The bull snake, freed.
Chris Fink
The bull snake, freed.

I dropped the netting and went to see the snake stretched out in the leaf litter under some birches. He was golden with darker brown patterns down his length. This was a specimen, four feet long.

 

For a tail, he had a false rattle, and he played it now against some dried leaves. Our daughter Iris also took a break from painting to see the big snake. When he unfurled quickly, I jumped backing yelling, “Whoa!” Iris enjoyed seeing me scared. We watched the snake belly through the grass toward the lake and went back to work, happy for the encounter.

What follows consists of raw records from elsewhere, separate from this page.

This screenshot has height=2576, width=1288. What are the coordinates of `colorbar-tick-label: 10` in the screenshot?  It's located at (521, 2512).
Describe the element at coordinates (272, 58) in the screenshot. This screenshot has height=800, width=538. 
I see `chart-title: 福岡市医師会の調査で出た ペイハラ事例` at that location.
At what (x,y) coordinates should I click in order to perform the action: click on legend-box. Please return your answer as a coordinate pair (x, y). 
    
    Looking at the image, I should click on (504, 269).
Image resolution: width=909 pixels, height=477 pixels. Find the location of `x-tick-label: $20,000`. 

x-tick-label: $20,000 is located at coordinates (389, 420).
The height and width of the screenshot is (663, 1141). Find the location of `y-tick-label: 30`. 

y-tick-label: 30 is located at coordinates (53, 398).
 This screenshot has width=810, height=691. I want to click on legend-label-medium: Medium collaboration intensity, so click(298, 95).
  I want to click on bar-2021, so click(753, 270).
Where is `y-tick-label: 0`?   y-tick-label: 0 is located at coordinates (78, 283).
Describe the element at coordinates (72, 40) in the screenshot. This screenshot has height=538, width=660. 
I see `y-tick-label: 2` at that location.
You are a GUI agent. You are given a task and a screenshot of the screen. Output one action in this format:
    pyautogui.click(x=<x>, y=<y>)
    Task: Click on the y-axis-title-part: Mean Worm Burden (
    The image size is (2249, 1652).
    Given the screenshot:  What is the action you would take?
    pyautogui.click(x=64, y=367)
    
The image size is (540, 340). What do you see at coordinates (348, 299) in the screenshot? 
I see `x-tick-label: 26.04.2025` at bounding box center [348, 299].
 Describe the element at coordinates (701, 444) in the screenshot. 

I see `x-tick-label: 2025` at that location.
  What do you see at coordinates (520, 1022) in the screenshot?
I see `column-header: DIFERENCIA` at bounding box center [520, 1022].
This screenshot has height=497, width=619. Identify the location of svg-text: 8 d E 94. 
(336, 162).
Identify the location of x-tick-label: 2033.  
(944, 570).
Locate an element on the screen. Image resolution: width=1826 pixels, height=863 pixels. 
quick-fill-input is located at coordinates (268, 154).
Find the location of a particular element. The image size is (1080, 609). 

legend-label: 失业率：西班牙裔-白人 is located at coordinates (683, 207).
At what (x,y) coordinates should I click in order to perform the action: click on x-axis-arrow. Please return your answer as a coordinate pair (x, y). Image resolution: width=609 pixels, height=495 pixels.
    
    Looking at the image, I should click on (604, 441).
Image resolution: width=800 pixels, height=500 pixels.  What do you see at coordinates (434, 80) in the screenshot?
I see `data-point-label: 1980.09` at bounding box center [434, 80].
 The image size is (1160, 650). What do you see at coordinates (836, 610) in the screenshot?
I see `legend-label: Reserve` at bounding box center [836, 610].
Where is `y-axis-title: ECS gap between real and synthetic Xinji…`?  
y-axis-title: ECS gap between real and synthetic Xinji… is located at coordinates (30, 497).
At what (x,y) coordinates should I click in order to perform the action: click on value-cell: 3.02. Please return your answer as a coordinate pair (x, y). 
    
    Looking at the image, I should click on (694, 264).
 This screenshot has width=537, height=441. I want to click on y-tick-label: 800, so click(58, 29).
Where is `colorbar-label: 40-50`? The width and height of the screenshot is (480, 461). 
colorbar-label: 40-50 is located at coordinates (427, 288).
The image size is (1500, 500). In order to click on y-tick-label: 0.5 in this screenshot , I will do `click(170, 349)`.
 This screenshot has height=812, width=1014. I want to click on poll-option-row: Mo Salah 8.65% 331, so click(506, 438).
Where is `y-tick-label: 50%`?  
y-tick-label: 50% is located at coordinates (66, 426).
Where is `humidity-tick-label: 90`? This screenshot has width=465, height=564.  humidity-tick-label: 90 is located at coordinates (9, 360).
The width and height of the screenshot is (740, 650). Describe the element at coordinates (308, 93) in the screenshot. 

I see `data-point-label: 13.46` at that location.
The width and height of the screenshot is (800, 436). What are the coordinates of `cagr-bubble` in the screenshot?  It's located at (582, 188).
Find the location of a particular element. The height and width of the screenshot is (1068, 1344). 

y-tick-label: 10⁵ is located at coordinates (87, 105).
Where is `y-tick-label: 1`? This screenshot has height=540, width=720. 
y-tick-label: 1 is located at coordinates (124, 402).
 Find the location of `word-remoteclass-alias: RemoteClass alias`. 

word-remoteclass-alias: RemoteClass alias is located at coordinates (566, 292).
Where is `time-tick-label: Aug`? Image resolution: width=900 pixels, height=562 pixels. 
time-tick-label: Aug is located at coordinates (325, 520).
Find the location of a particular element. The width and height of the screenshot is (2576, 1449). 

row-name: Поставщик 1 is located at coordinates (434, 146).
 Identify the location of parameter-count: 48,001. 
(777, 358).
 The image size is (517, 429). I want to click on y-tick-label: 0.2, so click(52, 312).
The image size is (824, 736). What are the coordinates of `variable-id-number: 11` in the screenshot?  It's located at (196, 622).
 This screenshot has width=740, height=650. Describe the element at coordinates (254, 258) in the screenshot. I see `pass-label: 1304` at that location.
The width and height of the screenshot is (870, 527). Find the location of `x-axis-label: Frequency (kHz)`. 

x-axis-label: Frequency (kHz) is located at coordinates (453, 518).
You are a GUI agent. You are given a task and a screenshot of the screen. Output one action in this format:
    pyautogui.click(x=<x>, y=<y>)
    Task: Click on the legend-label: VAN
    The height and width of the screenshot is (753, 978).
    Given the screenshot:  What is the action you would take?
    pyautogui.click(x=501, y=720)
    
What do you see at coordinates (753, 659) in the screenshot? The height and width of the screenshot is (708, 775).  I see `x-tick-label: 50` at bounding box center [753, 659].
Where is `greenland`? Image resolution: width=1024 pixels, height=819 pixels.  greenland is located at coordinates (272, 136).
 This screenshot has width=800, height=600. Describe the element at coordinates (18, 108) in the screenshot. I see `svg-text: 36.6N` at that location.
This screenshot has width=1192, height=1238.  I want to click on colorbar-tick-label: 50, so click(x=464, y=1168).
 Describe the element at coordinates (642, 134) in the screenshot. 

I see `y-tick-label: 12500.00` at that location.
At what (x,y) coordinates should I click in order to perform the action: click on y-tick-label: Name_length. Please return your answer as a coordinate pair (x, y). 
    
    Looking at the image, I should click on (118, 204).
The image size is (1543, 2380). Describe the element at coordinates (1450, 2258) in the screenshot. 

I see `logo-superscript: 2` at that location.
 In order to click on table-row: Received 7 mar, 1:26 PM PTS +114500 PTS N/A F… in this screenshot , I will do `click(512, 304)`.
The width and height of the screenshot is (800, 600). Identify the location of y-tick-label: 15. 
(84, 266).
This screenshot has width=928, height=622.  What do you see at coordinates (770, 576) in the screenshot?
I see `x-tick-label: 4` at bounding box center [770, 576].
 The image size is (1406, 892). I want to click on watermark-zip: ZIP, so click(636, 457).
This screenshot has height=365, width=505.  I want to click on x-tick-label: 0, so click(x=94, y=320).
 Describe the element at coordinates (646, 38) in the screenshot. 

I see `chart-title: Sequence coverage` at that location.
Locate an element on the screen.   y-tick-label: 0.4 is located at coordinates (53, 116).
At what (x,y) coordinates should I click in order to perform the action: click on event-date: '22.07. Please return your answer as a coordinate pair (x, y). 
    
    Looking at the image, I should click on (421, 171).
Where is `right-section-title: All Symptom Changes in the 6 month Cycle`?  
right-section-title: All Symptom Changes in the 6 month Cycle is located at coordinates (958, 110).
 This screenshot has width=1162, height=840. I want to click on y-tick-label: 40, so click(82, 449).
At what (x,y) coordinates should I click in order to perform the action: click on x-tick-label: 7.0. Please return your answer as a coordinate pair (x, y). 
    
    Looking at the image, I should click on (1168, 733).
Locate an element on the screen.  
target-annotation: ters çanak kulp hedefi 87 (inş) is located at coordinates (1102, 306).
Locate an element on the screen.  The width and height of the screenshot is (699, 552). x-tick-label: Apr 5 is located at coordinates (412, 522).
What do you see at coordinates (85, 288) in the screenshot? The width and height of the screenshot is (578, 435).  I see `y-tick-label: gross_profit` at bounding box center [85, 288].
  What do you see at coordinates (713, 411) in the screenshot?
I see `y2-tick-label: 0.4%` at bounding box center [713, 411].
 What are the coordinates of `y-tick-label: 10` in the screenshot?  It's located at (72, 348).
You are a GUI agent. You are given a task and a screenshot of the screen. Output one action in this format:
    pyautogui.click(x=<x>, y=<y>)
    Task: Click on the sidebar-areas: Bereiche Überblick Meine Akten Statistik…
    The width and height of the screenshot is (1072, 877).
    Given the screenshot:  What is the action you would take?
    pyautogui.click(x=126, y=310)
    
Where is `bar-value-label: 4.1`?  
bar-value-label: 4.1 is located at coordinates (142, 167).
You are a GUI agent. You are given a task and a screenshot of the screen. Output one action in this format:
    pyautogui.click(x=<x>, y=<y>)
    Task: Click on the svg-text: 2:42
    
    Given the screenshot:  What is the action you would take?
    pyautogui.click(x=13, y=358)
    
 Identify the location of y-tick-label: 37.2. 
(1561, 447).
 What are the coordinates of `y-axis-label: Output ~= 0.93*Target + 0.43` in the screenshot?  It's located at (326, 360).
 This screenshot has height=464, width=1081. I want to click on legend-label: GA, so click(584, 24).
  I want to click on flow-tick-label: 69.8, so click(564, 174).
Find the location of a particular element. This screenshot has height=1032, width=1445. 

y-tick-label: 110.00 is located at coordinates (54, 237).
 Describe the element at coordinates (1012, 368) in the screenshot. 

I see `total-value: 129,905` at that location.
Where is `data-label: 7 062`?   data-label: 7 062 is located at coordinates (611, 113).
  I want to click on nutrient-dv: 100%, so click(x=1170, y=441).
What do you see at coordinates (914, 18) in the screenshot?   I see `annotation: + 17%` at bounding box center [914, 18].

That night at dark I went out to clean a couple of walleyes I had caught after dinner. The bugs were already out. By the glow of my headlamp I saw something black moving at the edge of the woods. It was the plastic netting I had taken off the window, but something was animating it. Then I saw. It was the huge bull snake, wrapped impossibly in the plastic. What had I done?

 

I held the snake by the head while Breja used scissors to cut the plastic squares one by one. It was excruciating surgery. The snake had twisted itself thousands of times into netting. Finally we freed it.

 

The next morning, we saw the hungry bull snake stationed beneath the bird feeder.

 

 

Chris Fink is a professor of English and Environmental Studies at Beloit College. He is the author of Farmer's Almanac, A Work of Fiction.